Le Passage de Vénus. Résultats des expéditions françaises/1

LE PASSAGE DE VÉNUS

résultats des expéditions françaises.

Les différentes missions astronomiques envoyées par les corps savants des diverses nations du monde pour observer le passage de la planète Vénus devant l’astre du jour ont accompli leur œuvre. Les unes ont été favorisées du ciel, et ont pu prendre leurs mesures au sein d’une atmosphère calme et pure. Les autres ont eu sur leur tête un ciel nuageux qui ne leur a permis d’observer le soleil en temps utile qu’à travers des éclaircies. D’autres, moins favorisés encore, se sont trouvés justement ce jour-là sous un ciel absolument couvert, et même au milieu de la pluie et de la tempête. Mais, en somme, les deux tiers des stations ont été dans de bonnes conditions de réussite, et, grâce surtout à la photographie, ont vu réaliser le but de leur établissement.

On se souvient que les missions françaises étaient au nombre de six, distribuées par moitié sur chaque hémisphère. Nous avons signalé dans un article précédent les dix sept observateurs envoyés dans les différentes stations.

Avant d’arriver à Yokohama, M. et madame Janssen ont failli être victimes d’un épouvantable typhon. Nos lecteurs savent que l’on a eu un instant sur leur sort de vives inquiétudes.

Fig 1.Fig 2.Fig. 3
Appareil photographique de M. Janssen (revolver).

Fig 1. Plaque photographique P. — Fig 2. Coupe et profil. — Fig 3. Détail des pièces séparées.

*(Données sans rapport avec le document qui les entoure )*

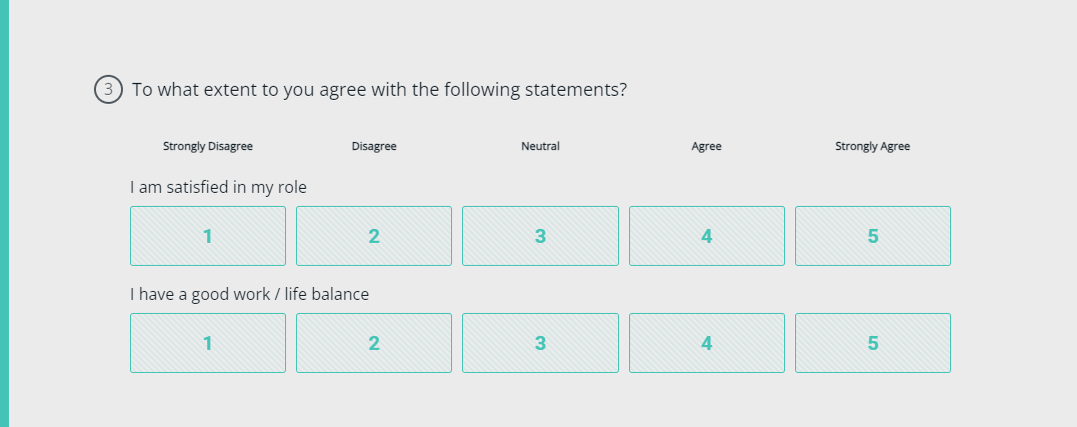Rate 'I am satisfied in my role' as 1
The image size is (1077, 427).
[208, 236]
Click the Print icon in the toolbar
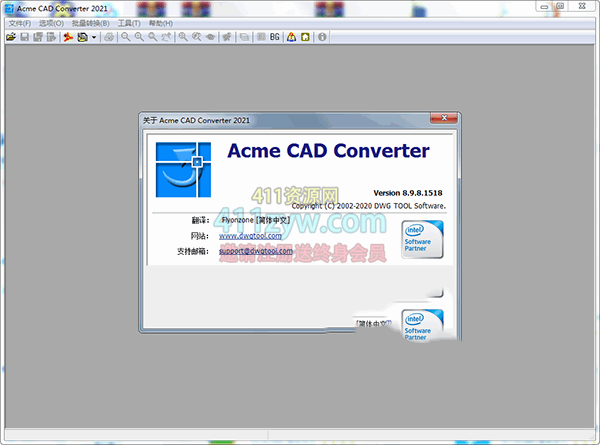 point(109,37)
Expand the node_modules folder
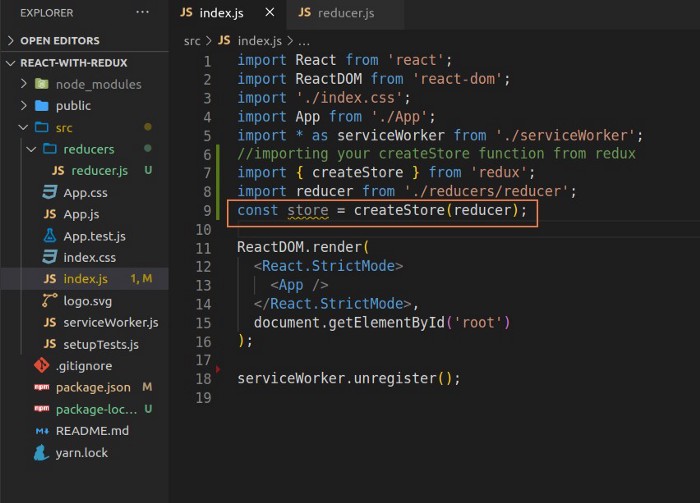The image size is (700, 503). click(98, 84)
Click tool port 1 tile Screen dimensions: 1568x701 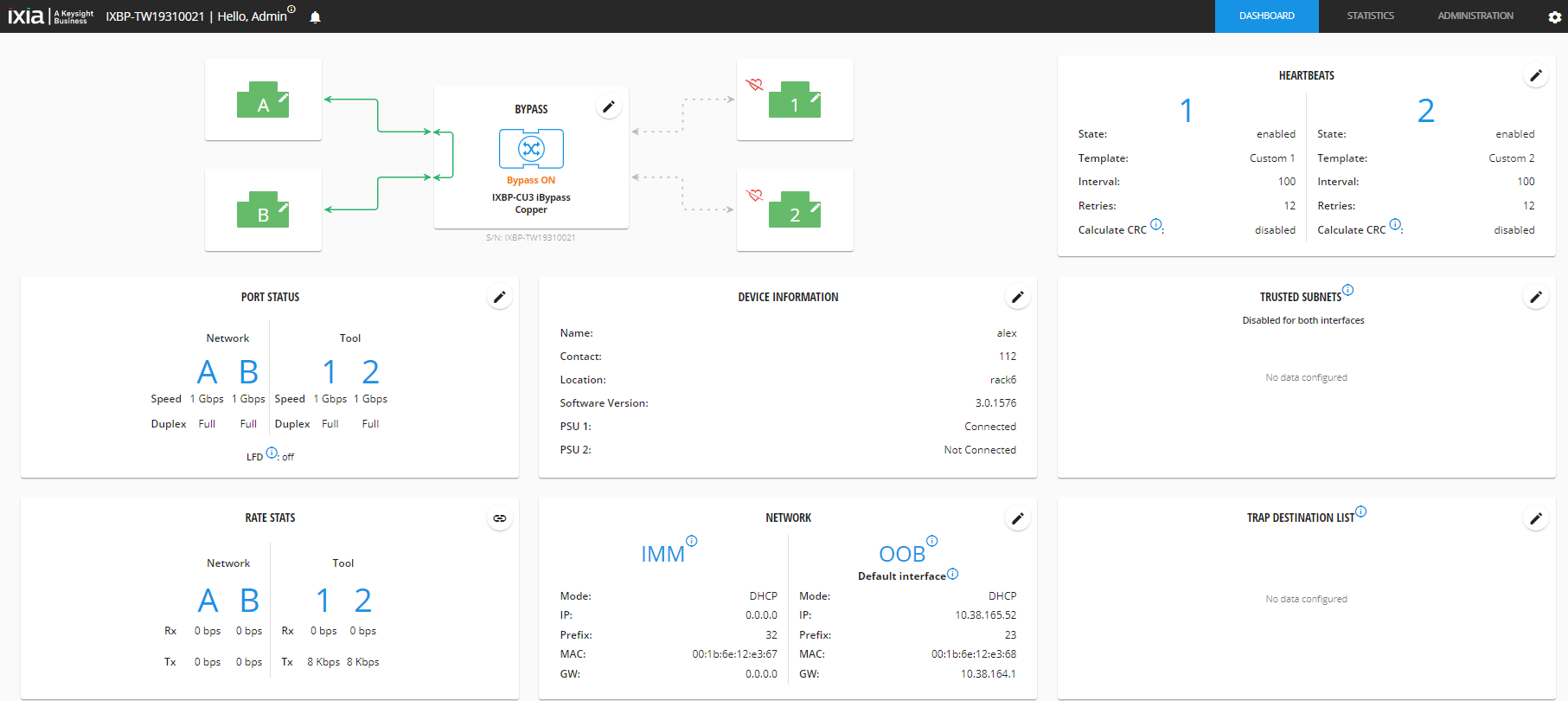click(x=795, y=100)
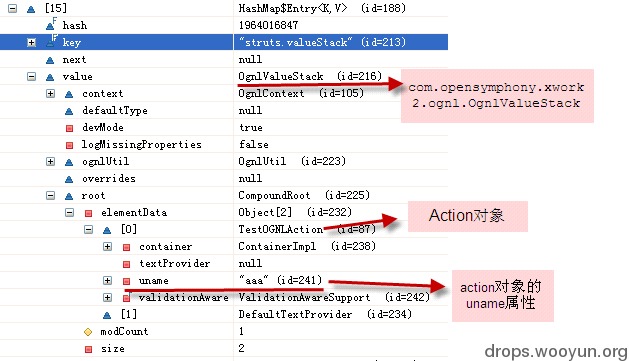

Dès son arrivée, M. Janssen s’installa rapidement et recommença les essais qu’il avait déjà faits à Paris l’été dernier en vue de l’observation précise des contacts et de la photographie du passage. La journée du 8 décembre se leva, non pas absolument radieuse, car bien des nuages couraient dans le ciel, mais enfin pleine d’espérance pour le résultat du voyage. En effet, l’observation du passage fut complète, et voici les deux premiers télégrammes que M. Janssen envoya immédiatement en France.

1o « Passage observé et contacts obtenus. Belles images avec le télescope sans ligaments. Vénus observée sur la couronne du Soleil. Photographies et plaques. Nuages par intervalles.

« Deux membres de la mission ont fait l’observation avec succès à Kobe. »

2o « Télégramme envoyé hier, passage observé à Nangasaki et Kobe, contacts intérieurs sans ligaments au revolver photographique, quelques nuages pendant le passage. Vénus observée sur la couronne avant le contact, donnant la démonstration de l’existence de l’atmosphère coronale ! »

Cette observation du passage de Vénus devant la couronne solaire qui environne l’astre du jour et qui n’est visible que pendant les éclipses totales de soleil est très-importante, car elle prouve définitivement que cette couronne n’est pas due à un effet de réfraction dans l’atmosphère terrestre, mais appartient au soleil lui-même. L’ingénieux astronome s’était préparé dès l’année dernière à cette constatation. Il y a réussi, et c’est le seul qui y soit parvenu.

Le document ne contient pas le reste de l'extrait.